Required work: Every record shown here needs to be repeated exactly.

Material shown Block Start

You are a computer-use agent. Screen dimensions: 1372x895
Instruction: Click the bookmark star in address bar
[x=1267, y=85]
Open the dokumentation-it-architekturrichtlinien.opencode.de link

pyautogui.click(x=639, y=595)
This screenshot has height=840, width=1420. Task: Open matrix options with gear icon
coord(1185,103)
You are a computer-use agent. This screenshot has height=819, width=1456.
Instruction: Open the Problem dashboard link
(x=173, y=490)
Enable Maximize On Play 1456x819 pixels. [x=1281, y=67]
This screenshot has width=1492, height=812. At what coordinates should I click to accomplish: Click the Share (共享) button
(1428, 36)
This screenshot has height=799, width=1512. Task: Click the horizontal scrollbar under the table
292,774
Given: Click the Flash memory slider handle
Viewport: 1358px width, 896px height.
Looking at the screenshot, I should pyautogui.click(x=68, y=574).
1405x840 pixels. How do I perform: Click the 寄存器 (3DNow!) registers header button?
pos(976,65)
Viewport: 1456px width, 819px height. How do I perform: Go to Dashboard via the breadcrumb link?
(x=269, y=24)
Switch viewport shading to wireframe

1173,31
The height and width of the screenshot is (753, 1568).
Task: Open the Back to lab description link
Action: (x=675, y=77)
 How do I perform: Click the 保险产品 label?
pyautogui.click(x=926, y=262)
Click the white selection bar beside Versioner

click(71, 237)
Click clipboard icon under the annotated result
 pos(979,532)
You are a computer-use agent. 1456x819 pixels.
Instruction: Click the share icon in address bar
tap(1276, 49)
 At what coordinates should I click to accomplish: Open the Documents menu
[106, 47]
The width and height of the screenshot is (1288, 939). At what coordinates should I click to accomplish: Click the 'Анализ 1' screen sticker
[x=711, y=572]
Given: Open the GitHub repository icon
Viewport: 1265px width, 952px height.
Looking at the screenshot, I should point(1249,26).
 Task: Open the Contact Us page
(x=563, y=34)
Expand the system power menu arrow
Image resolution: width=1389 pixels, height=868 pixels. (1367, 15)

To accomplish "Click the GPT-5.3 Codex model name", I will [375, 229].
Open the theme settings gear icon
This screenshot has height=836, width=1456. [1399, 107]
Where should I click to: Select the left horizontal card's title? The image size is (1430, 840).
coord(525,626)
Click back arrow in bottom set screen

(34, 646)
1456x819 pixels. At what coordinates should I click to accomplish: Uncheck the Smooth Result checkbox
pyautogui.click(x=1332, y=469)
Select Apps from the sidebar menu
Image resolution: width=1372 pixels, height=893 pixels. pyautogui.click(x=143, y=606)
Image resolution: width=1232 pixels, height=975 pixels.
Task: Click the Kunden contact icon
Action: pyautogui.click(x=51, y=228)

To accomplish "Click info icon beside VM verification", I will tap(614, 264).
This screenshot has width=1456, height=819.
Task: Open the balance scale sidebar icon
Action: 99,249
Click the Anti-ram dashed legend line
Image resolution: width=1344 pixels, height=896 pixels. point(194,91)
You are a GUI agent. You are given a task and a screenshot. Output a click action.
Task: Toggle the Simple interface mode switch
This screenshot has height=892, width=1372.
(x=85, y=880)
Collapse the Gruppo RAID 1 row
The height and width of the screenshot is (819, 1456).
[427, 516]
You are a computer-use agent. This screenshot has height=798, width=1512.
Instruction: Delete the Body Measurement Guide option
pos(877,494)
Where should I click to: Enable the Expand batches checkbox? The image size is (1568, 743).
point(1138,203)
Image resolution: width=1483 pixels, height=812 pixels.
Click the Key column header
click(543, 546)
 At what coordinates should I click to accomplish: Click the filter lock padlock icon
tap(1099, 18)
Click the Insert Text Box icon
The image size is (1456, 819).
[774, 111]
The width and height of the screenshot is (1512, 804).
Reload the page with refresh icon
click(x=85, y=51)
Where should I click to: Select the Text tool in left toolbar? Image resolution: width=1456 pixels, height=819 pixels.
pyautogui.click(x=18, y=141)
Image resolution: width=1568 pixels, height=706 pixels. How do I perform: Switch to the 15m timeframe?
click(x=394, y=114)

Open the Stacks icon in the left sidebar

Material shown Block End

Solution:
You are a computer-use agent. Screen dimensions: 1372x895
Instruction: Click the bookmark star in address bar
[x=1267, y=85]
Open the dokumentation-it-architekturrichtlinien.opencode.de link

pyautogui.click(x=639, y=595)
This screenshot has height=840, width=1420. Task: Open matrix options with gear icon
coord(1185,103)
You are a computer-use agent. This screenshot has height=819, width=1456.
Instruction: Open the Problem dashboard link
(x=173, y=490)
Enable Maximize On Play 1456x819 pixels. [x=1281, y=67]
This screenshot has width=1492, height=812. At what coordinates should I click to accomplish: Click the Share (共享) button
(1428, 36)
This screenshot has height=799, width=1512. Task: Click the horizontal scrollbar under the table
292,774
Given: Click the Flash memory slider handle
Viewport: 1358px width, 896px height.
Looking at the screenshot, I should pyautogui.click(x=68, y=574).
1405x840 pixels. How do I perform: Click the 寄存器 (3DNow!) registers header button?
pos(976,65)
Viewport: 1456px width, 819px height. How do I perform: Go to Dashboard via the breadcrumb link?
(x=269, y=24)
Switch viewport shading to wireframe

1173,31
The height and width of the screenshot is (753, 1568).
Task: Open the Back to lab description link
Action: (x=675, y=77)
 How do I perform: Click the 保险产品 label?
pyautogui.click(x=926, y=262)
Click the white selection bar beside Versioner

click(71, 237)
Click clipboard icon under the annotated result
 pos(979,532)
You are a computer-use agent. 1456x819 pixels.
Instruction: Click the share icon in address bar
tap(1276, 49)
 At what coordinates should I click to accomplish: Open the Documents menu
[106, 47]
The width and height of the screenshot is (1288, 939). At what coordinates should I click to accomplish: Click the 'Анализ 1' screen sticker
[x=711, y=572]
Given: Open the GitHub repository icon
Viewport: 1265px width, 952px height.
Looking at the screenshot, I should point(1249,26).
 Task: Open the Contact Us page
(x=563, y=34)
Expand the system power menu arrow
Image resolution: width=1389 pixels, height=868 pixels. (1367, 15)

To accomplish "Click the GPT-5.3 Codex model name", I will [375, 229].
Open the theme settings gear icon
This screenshot has height=836, width=1456. [1399, 107]
Where should I click to: Select the left horizontal card's title? The image size is (1430, 840).
coord(525,626)
Click back arrow in bottom set screen

(34, 646)
1456x819 pixels. At what coordinates should I click to accomplish: Uncheck the Smooth Result checkbox
pyautogui.click(x=1332, y=469)
Select Apps from the sidebar menu
Image resolution: width=1372 pixels, height=893 pixels. pyautogui.click(x=143, y=606)
Image resolution: width=1232 pixels, height=975 pixels.
Task: Click the Kunden contact icon
Action: pyautogui.click(x=51, y=228)

To accomplish "Click info icon beside VM verification", I will tap(614, 264).
This screenshot has width=1456, height=819.
Task: Open the balance scale sidebar icon
Action: 99,249
Click the Anti-ram dashed legend line
Image resolution: width=1344 pixels, height=896 pixels. point(194,91)
You are a GUI agent. You are given a task and a screenshot. Output a click action.
Task: Toggle the Simple interface mode switch
This screenshot has height=892, width=1372.
(x=85, y=880)
Collapse the Gruppo RAID 1 row
The height and width of the screenshot is (819, 1456).
[427, 516]
You are a computer-use agent. This screenshot has height=798, width=1512.
Instruction: Delete the Body Measurement Guide option
pos(877,494)
Where should I click to: Enable the Expand batches checkbox? The image size is (1568, 743).
point(1138,203)
Image resolution: width=1483 pixels, height=812 pixels.
Click the Key column header
click(543, 546)
 At what coordinates should I click to accomplish: Click the filter lock padlock icon
tap(1099, 18)
Click the Insert Text Box icon
The image size is (1456, 819).
[774, 111]
The width and height of the screenshot is (1512, 804).
Reload the page with refresh icon
click(x=85, y=51)
Where should I click to: Select the Text tool in left toolbar? Image resolution: width=1456 pixels, height=819 pixels.
pyautogui.click(x=18, y=141)
Image resolution: width=1568 pixels, height=706 pixels. How do I perform: Switch to the 15m timeframe?
click(x=394, y=114)

Open the Stacks icon in the left sidebar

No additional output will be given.